On Thursday, the Aspen Institute’s Great Decisions program is holding a session on climate change. Here are some thoughts on the topic.

Climate change is not the enemy. The enemy is us.

We get distracted by the unceasing arguments about climate change. How can we stop it? Is it real? Can we preserve resource-extraction jobs? What will renewables cost? Won’t innovation get us out of trouble? Doesn’t history show it’s just part of a cycle? Is it a leftist conspiracy?



Well, may I suggest that climate change is not the source of the problem? That source is us. Homo sapiens.

We are too successful as a species. We breed like, well, humans. Our world population is through the roof. We have no predators to eat us, other than the viruses we hope to be able to control. We need water and food and shelter in ever-growing amounts. There are just too many of us, and we are running out of the natural resources we need to thrive.




And then there is our brilliance. We innovate. We have solved most of our problems with our world in the past. Surely we can do it again. But the raw fact is that, brilliant as we may be, there are limits to what we can do. Think CO2 and methane. Think water.
------------------------------
## The task
In the climate change text, which program is holding the Thursday session on climate change?

## Provided data
------------------------------
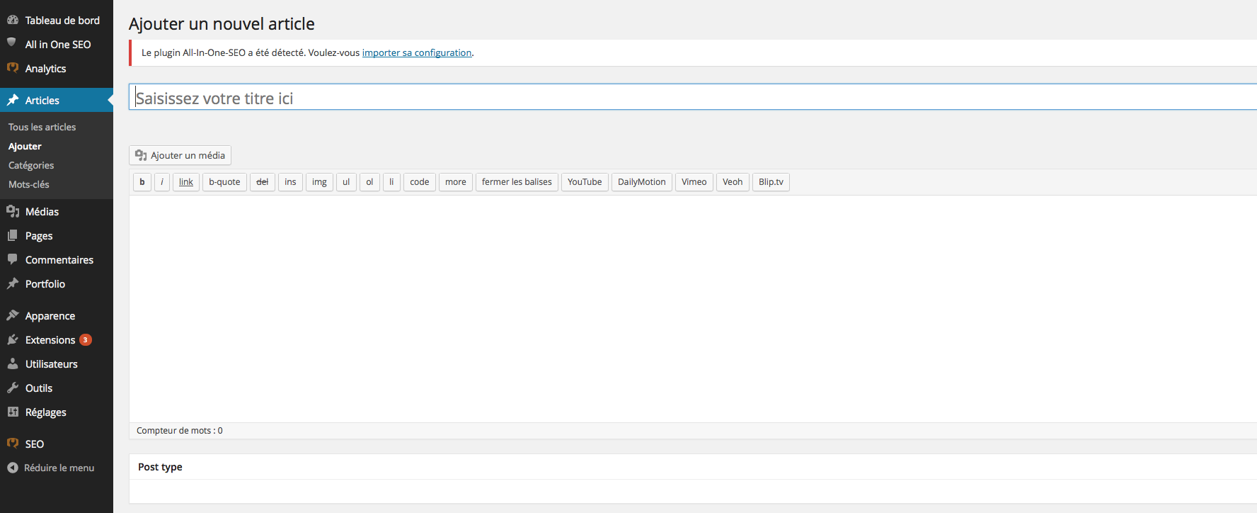Insert a YouTube embed tag

(x=585, y=182)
------------------------------
## Reply
The Aspen Institute's Great Decisions program.